The formula for the slope $m$ is:

$m = \frac{{\Delta y}}{{\Delta x}} = \frac{{y_2 - y_1}}{{x_2 - x_1}}$

Using the points $(-10, -6)$ and $(0, 6)$:

$m = \frac{{6 - (-6)}}{{0 - (-10)}} = \frac{{6 + 6}}{{0 + 10}} = \frac{12}{10} = \frac{6}{5}$

So, the slope of the line is $\frac{6}{5}$.

Would you like further clarification on this solution, or do you have any other questions?
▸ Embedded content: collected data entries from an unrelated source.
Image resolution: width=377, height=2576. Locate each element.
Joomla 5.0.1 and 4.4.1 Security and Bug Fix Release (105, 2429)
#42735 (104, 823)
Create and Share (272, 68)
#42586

Here are five related questions to expand on this topic:

1. How does the slope of a line relate to its steepness?
2. What does a negative slope indicate about the direction of a line?
3. How would you calculate the slope if the line was horizontal or vertical?
4. What happens to the slope if two points on the line are very close to each other?
5. Can the slope of a line change at different points along a linear graph?

Tip: When working with slopes, always ensure that the points chosen for calculation are exact to avoid rounding errors!